El Rosario se encuentra en el recorrido natural de cualquier manifestación que desemboque en la Plaza de Nariño. Así que ante la posibilidad de cualquier incidente -parece ser que ya habían entrado antes los manifestantes en la universidad y habían tenido serios disturbios-, El Rectorado se limpiaba las manos antes de que ocurriera cualquier cosa y suspendía las clases para cerrar la universidad.

Y lo mismo ocurre en Madrid, ahora además ampliado por la crisis. Esta ciudad es el rompeolas de todas las mareas y protestas que ha habido en España. Hay varias manifestaciones todos los días por el centro de la ciudad con los motivos más dispares y en los lugares más emblemáticos. Ya se ha convertido en una estampa habitual ver a un par de guiris mirando el mapa de la ciudad junto a varios hombres ataviados con pitos y pancartas.

Los comerciantes de estas zonas se quejan de que con tanta manifestación se espanta a la clientela. Los turistas no se paran a ver los escaparates si hay un hombre con un megáfono gritando como un beodo. Los vecinos del centro están angustiados porque se hace a veces imposible llevar una vida normal con tanto policía y manifestante. Uno no sabe a qué atenerse porque le pueden cambiar de un día para otro el autobús que coge para ir al trabajo o que le hagan cacheos al salir de casa.

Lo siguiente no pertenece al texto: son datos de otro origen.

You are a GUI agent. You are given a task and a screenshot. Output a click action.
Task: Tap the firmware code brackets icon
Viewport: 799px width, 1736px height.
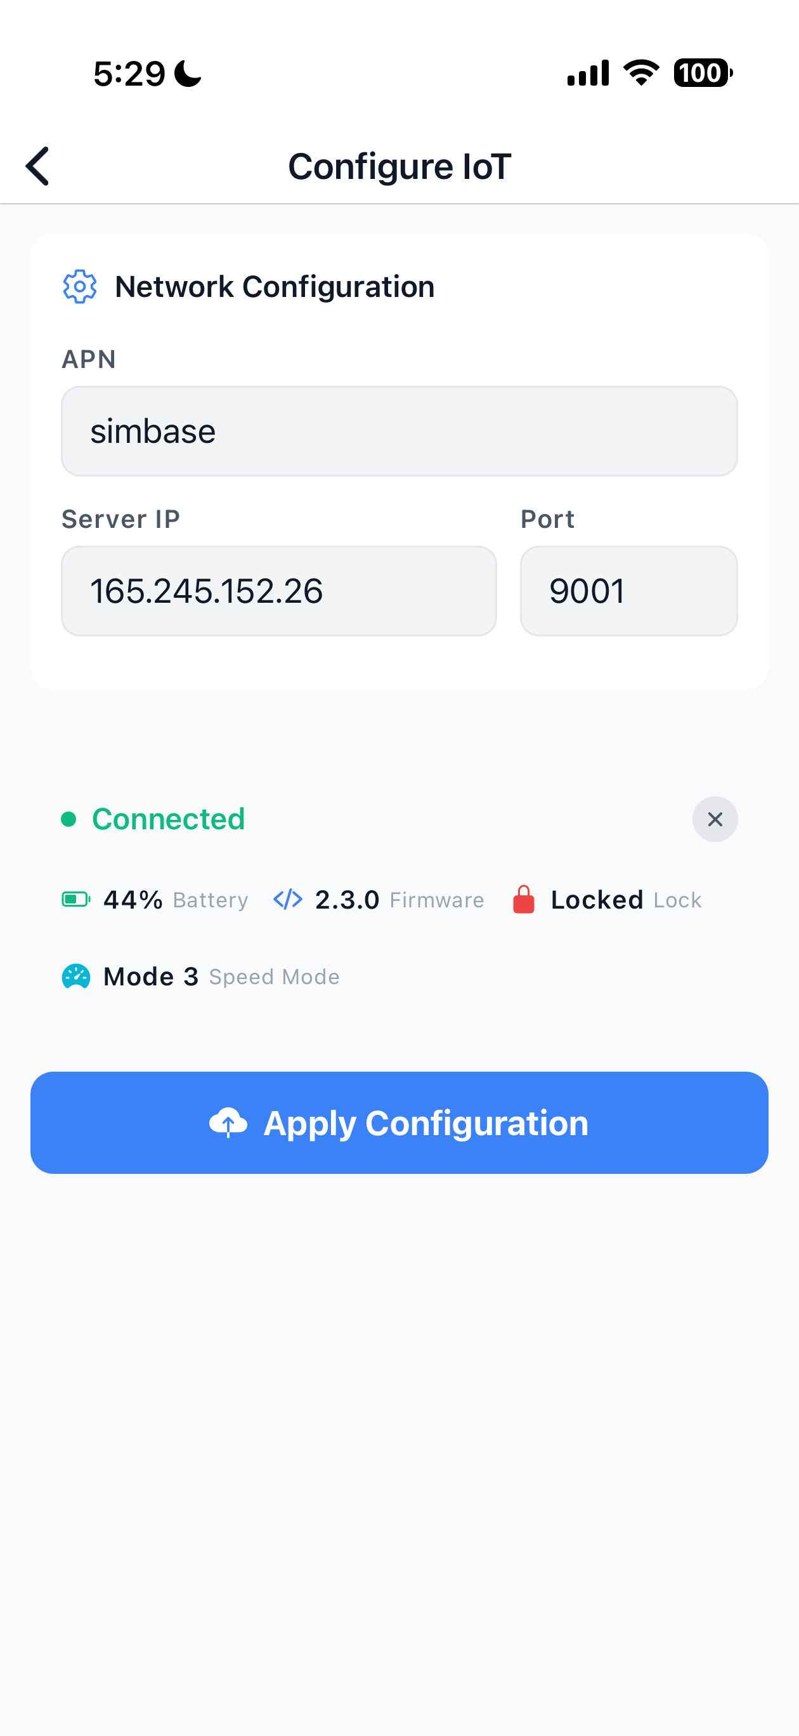288,900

También se ha redoblado la presencia policial porque existen muchísimos organismos oficiales. Y casi todas las manifestaciones han sido pacíficas, pero ha habido disturbios graves en algunas. Las última fue el 22 de marzo, que acabó con más de 90 heridos y 30 detenidos. Todavía hay cajeros y escaparates rotos porque los enfrentamientos fueron muy violentos.

Tampoco la Policía se queda corta: Amnistía Internacional ha documentado en un informe actuaciones violentas por parte de los antidisturbios -ESMAD-, el uso abusivo de las multas para disuadir a la asistencia de los manifestantes o la falta de investigación de las denuncias por malos tratos.

Las autoridades quieren evitar a todo costa este tipo de imágenes. Quieren acabar con las comparaciones en la prensa internacional con Grecia, con disturbios o manifestaciones diarias por las calles de Atenas. Para ello se está tramitando una Ley de Seguridad Ciudadana – los críticos la llaman Ley Mordaza- más restrictiva con el derecho de manifestación. También nuestra querida alcaldesa ha propuesto que se trasladen las marchas y concentraciones a otros sitios y zonas de la ciudad. Nadie le ha prestado mucha atención.

Nada va a cambiar porque la Ley ya se ha llevado varios varapalos por su dudosa constitucionalidad. Tampoco creo que el gobierno haya medido bien sus consecuencias. Lo único que le queda a la gente es protestar porque la oposición está desaparecida, el país está vigilado estrechamente como deudor por la Troika y los mercados internacionales y no tiene pinta de que alguien esté dispuesto y tenga capacidad para romper con los consensos de los últimos 30 años. La intuición política nos dice que la protesta es una válvula de escape que es recomendable dejar abierta. Por el bien de todos, habrá que acostumbrarse a esta situación.

Aviso de que habría alteraciones en el recorrido de lo autobuses que pasan por el Paseo del Prado.
Aviso de que habría alteraciones en el recorrido de lo autobuses que pasan por el Paseo del Prado.